Troj/Iyus-Fam

Please follow the instructions for removing Trojans.

The name Troj/Iyus-Fam is used where a file belongs to a particular family of Trojans, but the variant is not separately identified. Sophos's proactive protection technology will identify such files as a -Fam variant.

1. Ensure that you are using the most recent IDE files, as more precise detection could now be available. If necessary
   • update with the latest IDE files and
   • repeat the scan.
2. Please send us a sample to assist in improving our technology.
3. Use the instructions for removing generically detected files to delete the file from your computer.
4. If you require further assistance with disinfection, contact support.

Troj/Iyus-Fam is a family of keylogging Trojans. Troj/Iyus-Fam is a family of keylogging Trojans.

Members of Troj/Iyus-Fam usually copy themselves either to a subfolder of the Windows system folder or to subfolder of the folder given in the registry entry HKCU\Software\Microsoft\Windows\CurrentVersion\Explorer\Shell Folders\AppData,
usually copying itself with a filename consisting of 8 random lowercase characters and an EXE extension. They then set the following registry entry so as to run themselves on system startup:

HKLM\Software\Microsoft\Windows\CurrentVersion\Run

Members of Troj/Iyus-Fam usually set further registry entries with different values at the following registry locations to store data about itself:

HKCU\Software\Microsoft\Windows\CurrentVersion
HKCU\Software\Microsoft\Windows\CurrentVersion\Internet Settings

Members of Troj/Iyus-Fam sometimes try to set certain other registry entries including the following:

HKCU\Software\Microsoft\Internet Explorer\Main\Start Page = "about:blank"
HKLM\Software\Microsoft\Internet Explorer\Main\Start Page = "about:blank"

Members of Troj/Iyus-Fam sometimes try to delete certain registry entries including the following:

HKLM\Software\Microsoft\Windows\CurrentVersion\
ShellServiceObjectDelayLoad\NetCheck

Members of Troj/Iyus-Fam sometimes try to delete certain files, sometimes from the folder found at the registry entry

HKCU\Software\Microsoft\Windows\CurrentVersion\Explorer\Shell Folders\AppData.

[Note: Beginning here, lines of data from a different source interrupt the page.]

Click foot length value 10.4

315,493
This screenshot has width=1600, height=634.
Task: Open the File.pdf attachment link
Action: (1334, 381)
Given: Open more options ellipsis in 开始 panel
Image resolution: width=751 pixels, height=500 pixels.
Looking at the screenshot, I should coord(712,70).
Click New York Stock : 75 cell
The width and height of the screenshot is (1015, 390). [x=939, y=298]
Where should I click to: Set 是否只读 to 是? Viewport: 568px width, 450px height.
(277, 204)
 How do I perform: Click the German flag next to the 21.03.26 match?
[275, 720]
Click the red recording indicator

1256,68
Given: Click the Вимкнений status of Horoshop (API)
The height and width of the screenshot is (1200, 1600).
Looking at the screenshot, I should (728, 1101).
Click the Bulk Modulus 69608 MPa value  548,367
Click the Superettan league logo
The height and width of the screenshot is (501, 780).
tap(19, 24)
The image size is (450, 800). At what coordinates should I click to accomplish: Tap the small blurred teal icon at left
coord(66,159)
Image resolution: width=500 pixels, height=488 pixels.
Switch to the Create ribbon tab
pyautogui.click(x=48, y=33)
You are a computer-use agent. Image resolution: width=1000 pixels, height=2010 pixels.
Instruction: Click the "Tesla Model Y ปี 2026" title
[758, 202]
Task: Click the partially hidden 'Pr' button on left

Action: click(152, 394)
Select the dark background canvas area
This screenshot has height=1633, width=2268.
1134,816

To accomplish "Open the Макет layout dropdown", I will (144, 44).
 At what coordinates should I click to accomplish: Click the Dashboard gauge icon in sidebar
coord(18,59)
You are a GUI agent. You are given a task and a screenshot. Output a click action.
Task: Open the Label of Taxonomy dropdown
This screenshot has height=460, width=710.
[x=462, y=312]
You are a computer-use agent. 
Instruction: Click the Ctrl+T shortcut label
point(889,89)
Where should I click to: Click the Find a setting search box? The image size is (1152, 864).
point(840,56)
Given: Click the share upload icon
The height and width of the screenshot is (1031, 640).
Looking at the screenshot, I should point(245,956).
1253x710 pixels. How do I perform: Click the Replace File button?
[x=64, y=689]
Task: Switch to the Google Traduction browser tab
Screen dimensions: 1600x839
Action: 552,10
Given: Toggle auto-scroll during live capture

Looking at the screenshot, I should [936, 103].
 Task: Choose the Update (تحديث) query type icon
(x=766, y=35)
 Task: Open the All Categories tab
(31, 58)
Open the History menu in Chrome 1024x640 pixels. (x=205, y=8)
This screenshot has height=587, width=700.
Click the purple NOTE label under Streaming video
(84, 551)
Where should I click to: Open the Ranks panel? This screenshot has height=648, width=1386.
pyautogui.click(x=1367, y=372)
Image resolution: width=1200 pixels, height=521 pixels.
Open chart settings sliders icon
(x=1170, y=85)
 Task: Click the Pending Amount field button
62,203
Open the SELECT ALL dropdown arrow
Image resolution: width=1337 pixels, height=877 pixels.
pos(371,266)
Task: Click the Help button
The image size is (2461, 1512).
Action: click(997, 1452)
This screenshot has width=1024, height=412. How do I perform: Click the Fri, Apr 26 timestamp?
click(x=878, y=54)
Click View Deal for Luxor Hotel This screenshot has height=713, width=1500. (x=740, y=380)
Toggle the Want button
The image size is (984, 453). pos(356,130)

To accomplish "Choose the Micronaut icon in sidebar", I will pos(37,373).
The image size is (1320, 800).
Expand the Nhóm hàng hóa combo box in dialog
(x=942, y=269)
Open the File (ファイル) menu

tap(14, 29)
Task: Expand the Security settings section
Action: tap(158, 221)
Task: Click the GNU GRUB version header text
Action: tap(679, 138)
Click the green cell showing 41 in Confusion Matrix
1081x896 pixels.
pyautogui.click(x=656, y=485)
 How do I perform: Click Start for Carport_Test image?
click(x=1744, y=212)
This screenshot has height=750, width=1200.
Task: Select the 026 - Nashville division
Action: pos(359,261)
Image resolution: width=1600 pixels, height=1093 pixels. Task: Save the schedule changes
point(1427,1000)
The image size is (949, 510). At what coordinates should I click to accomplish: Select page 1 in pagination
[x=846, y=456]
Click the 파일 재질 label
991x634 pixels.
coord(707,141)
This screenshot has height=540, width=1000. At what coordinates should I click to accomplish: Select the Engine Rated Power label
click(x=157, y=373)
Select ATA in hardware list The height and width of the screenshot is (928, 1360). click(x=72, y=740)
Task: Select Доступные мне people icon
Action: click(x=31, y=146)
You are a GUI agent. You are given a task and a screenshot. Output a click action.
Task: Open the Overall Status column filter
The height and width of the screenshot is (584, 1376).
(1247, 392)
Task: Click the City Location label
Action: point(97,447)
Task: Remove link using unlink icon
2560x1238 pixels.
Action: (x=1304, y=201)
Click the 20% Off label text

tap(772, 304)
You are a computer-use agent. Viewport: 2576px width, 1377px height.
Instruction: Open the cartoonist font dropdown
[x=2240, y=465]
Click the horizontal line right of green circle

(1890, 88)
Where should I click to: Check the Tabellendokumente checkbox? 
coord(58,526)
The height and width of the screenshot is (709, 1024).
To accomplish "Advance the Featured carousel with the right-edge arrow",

The files that may be deleted include the following:

C:\Documents and Settings\All Users\Start Menu\Programs\Startup\IEUpdate.exe
C:\Windows\Start Menu\Programs\Startup\IEUpdate.exe
<AppData Folder>\SVLAUNCH.DLL

Members of Troj/Iyus-Fam usually drop one or two DLL files in the same folder as themselves called, also detected as Troj/Iyus-Fam. These are used to monitorwhether the user accesses certain specific, usually banking-related, websites. They are also often used to log keystrokes and data transfer. This data is logged to files with extensions including PST, HTM, TXT, INI, LOG, F$ and CAB extensions in the same subfolder. Thes log files are usually sent to a remote location by FTP, often combining the data to a single file first.

Members of Troj/Iyus-Fam may create an empty file in the Windows system folder, often with a XXX or LOG extension.

Members of Troj/Iyus-Fam usually attempt to download and execute files from a remote location, often in order to update themselves.

Members of Troj/Iyus-Fam sometimes try to download self-configuration data from a remote server.

Members of Troj/Iyus-Fam often attempt to terminate a large number of processes relating to security and anti-virus products.

Members of Troj/Iyus-Fam usually provide stealthing by way of one of the dropped DLLs in order to make its presence difficult to detect.

Members of Troj/Iyus-Fam often run a HTTP proxy and a SOCKS proxy, allowing a remote user to route web or general-purpose traffic through the infected computer.